Part of a data file
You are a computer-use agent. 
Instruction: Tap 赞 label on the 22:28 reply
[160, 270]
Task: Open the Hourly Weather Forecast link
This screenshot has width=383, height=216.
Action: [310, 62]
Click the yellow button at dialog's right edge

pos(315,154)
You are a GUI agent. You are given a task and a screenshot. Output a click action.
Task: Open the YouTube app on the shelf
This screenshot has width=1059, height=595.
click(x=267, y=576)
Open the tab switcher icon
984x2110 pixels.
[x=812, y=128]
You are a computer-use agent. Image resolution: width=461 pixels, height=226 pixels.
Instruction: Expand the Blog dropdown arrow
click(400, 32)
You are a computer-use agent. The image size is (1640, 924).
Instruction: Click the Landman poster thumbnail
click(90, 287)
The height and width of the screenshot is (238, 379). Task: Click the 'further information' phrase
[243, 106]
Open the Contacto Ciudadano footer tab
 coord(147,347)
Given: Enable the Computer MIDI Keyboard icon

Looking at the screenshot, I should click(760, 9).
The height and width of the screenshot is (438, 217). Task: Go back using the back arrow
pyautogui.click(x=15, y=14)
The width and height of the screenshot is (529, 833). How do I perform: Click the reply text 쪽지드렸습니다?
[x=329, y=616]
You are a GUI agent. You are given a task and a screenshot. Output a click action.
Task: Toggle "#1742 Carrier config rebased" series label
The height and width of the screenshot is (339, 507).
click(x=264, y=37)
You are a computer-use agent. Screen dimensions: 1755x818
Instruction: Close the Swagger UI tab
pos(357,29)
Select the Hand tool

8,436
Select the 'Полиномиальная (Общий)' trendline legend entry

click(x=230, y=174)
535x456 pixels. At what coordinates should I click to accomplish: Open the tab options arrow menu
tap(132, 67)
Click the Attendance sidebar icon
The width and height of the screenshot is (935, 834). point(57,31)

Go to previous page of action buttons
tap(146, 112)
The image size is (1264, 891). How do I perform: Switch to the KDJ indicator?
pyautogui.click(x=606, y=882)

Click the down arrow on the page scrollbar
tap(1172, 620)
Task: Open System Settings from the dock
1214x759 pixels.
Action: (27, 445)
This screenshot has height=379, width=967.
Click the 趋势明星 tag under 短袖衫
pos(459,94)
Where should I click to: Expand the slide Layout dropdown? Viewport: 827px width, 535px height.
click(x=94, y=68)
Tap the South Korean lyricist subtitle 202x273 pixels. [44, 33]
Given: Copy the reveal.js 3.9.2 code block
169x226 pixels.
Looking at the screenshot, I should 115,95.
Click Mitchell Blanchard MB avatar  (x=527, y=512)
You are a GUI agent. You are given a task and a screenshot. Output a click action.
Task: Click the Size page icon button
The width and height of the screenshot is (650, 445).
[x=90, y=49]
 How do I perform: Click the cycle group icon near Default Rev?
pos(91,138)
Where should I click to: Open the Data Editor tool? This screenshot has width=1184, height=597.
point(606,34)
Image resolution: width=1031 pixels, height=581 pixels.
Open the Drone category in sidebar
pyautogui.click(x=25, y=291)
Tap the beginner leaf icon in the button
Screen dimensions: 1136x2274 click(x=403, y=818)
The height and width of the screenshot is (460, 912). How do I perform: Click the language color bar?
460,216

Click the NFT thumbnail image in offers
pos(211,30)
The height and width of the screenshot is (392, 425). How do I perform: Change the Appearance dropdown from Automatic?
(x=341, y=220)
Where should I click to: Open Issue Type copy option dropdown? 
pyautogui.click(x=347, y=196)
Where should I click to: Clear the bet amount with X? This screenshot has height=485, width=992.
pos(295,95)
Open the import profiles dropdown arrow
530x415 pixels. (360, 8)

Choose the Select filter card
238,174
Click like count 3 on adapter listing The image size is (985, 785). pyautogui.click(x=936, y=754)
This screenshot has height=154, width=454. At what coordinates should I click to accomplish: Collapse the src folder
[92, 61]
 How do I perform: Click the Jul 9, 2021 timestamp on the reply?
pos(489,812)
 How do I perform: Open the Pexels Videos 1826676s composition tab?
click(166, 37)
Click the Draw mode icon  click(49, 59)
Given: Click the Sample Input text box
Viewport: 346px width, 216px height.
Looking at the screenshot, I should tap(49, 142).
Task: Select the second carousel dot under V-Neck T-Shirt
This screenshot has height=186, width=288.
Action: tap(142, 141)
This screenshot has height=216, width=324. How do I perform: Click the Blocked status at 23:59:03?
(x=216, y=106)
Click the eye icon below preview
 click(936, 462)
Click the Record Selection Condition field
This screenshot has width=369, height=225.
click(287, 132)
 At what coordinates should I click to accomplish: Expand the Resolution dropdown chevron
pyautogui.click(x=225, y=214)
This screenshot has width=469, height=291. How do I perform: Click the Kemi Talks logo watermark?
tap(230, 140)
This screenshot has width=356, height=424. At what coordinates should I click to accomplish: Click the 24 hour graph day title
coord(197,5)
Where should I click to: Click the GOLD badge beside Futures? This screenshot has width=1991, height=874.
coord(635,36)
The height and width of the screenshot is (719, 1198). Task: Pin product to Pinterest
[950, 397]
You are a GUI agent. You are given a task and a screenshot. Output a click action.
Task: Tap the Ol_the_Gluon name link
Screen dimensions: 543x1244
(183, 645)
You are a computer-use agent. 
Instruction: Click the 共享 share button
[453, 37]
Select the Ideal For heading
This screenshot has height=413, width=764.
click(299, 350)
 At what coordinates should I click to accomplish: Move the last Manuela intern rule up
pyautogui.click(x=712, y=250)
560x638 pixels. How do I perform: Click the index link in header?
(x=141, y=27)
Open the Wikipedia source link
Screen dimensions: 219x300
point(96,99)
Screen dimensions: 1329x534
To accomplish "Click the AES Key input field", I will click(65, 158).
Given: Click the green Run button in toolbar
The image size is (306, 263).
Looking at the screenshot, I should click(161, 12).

Do this:
Please put the stretch of the material from the line containing "Click the down arrow on the page scrollbar" through the line containing "point(606,34)" into a Markdown table. Use the columns Row, which numbers each line, and Line, and skip any blank lines.

Result below:
| Row | Line |
|---|---|
| 1 | Click the down arrow on the page scrollbar |
| 2 | tap(1172, 620) |
| 3 | Task: Open System Settings from the dock |
| 4 | 1214x759 pixels. |
| 5 | Action: (27, 445) |
| 6 | This screenshot has height=379, width=967. |
| 7 | Click the 趋势明星 tag under 短袖衫 |
| 8 | pos(459,94) |
| 9 | Where should I click to: Expand the slide Layout dropdown? Viewport: 827px width, 535px height. |
| 10 | click(x=94, y=68) |
| 11 | Tap the South Korean lyricist subtitle 202x273 pixels. [44, 33] |
| 12 | Given: Copy the reveal.js 3.9.2 code block |
| 13 | 169x226 pixels. |
| 14 | Looking at the screenshot, I should 115,95. |
| 15 | Click Mitchell Blanchard MB avatar  (x=527, y=512) |
| 16 | You are a GUI agent. You are given a task and a screenshot. Output a click action. |
| 17 | Task: Click the Size page icon button |
| 18 | The width and height of the screenshot is (650, 445). |
| 19 | [x=90, y=49] |
| 20 |  How do I perform: Click the cycle group icon near Default Rev? |
| 21 | pos(91,138) |
| 22 | Where should I click to: Open the Data Editor tool? This screenshot has width=1184, height=597. |
| 23 | point(606,34) |